The Alliance of Confessing Evangelicals was birthed out of the work of the late pastors Donald Grey Barnhouse and James Boice, who led Tenth Presbyterian Church in Philadelphia.

“There are those who are after the flesh, and there are those who are after the Spirit,” Barnhouse preached in a sermon entitled “Two Kinds of People.” “Those who are in the flesh, walking after the flesh, are the last to suspect their condition. … Men may be living according to their conscience and yet be walking after the flesh, both practically and religiously.”

“If conscience is not enlightened by the Holy Spirit, it is a blind guide. Conscience will only tell you what you think to be right, but you must bring your conscience to the standard of God’s word to judge if what you think is right,” he proclaimed. “There are many in our congregations over whom our hearts yearn. Alas, they are in a dangerous state. Rocked to sleep in satan’s cradle; conscience at rest, undisturbed …”

The Alliance website similarly states that “The purpose of the Alliance’s existence is to call the Church, amidst a dying culture, to repent of its worldliness, to recover and confess the truth of God’s Word as did the reformers, and to see that truth embodied in doctrine, worship, and life.”


Denton teaching on 1689 Confession

Ryan Denton, an ordained Baptist minister who serves as an evangelist with Old Paths Church in El Paso, Texas and has taught on the 1689 Confession, told Christian News Network that he disagrees with the Alliance’s view.

“[T]o appeal to the 1689 to justify the type of behavior that we see in this particular case is either an utter misunderstanding of what chapter 21 teaches or a willful shutting of the eyes for the sake of brushing everything under the rug,” he stated. “Either that or the 1689 needs to be thrown in the garbage for promoting licentious, carnal behavior, which is not the case.”

Denton pointed to 2 Corinthians 6:14, which asks, “What fellowship has light with darkness?”

“Horror movies, death metal, and dark fiction are all offshoots of the occult. It glorifies violence, chaos, and most egregiously, death,” he stated. “In a culture where death is already promoted—look at abortion and assisted suicide, for example—for any Christian to participate or even enjoy such satanic-driven amusement is beyond alarming. Much less for a supposed minister of the gospel to do so.”

“It’s one thing for a minister or Christian to humbly struggle with these sins. It’s another to flaunt them,” Denton, who served for a time as a pastor in New Mexico, continued. “We can’t forget that the Lord says to be separate from the darkness (2 Cor. 6:17), not to grovel in it.”


In regard to the other material posted online, such as “The Thong Song” clip, he asked, “All I have to say is, would you ever catch Paul acting this way? Much less our Lord?”

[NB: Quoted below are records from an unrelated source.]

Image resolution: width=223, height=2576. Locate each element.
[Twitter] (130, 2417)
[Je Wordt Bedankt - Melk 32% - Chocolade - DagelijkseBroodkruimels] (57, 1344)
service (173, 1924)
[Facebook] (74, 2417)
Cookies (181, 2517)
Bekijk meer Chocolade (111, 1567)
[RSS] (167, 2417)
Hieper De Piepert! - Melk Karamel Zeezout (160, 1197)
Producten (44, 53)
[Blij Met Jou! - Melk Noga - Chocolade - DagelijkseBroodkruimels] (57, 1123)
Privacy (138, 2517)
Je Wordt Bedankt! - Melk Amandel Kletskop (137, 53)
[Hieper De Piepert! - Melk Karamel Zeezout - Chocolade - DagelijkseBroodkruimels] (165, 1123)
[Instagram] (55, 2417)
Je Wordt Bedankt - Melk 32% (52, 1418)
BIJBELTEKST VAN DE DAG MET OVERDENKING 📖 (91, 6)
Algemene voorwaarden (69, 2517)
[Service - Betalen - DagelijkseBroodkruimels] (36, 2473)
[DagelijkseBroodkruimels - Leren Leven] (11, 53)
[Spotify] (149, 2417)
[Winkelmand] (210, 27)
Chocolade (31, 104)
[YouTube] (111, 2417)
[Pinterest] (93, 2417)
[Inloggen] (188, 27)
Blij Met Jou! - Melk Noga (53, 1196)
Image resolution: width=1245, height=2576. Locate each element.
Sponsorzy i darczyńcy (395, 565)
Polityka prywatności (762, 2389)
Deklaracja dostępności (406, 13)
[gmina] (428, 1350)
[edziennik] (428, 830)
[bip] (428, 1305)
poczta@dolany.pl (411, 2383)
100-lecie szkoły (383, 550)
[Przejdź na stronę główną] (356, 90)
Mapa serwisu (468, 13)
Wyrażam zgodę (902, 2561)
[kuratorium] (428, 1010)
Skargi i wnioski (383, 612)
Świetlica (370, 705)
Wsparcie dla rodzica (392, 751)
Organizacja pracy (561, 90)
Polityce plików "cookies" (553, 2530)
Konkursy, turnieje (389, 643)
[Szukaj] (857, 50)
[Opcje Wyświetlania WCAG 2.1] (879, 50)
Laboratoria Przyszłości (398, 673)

“Considering his office as ‘pastor,’ it’s more than alarming behavior. It’s something you would see among high schoolers or frat boys,” Denton said. “In no way does this reflect the 1689’s teaching on Christian liberty, which again is not a license to sin, but a call to holiness since sin has been paid for.”

He pointed to Hebrews 12:1-2, which states that Christians are to “lay aside every weight” that keeps one from running the race properly.

“Whenever a man like this is placed as a speaker at a conference, it gives the obvious impression that the conference organizers endorse this man’s teaching and lifestyle. The two are not divorced,” Denton said. “In fact, the lifestyle is what gives credibility to the teaching in many ways. So, it makes the statement that ‘we approve of this man.'”

Christian News Network reached out to Thorn via his Doctrine and Devotion site, which states on the contact page, “If you have any complaints or concerns, please email them to your best friend. He probably cares a lot more than we do.”

The automated response reads, “Thanks for taking the time to send us a note. We read them all and only make fun of the really dumb ones.”

Numerous requests surrounding the questions submitted to Thorn were not returned.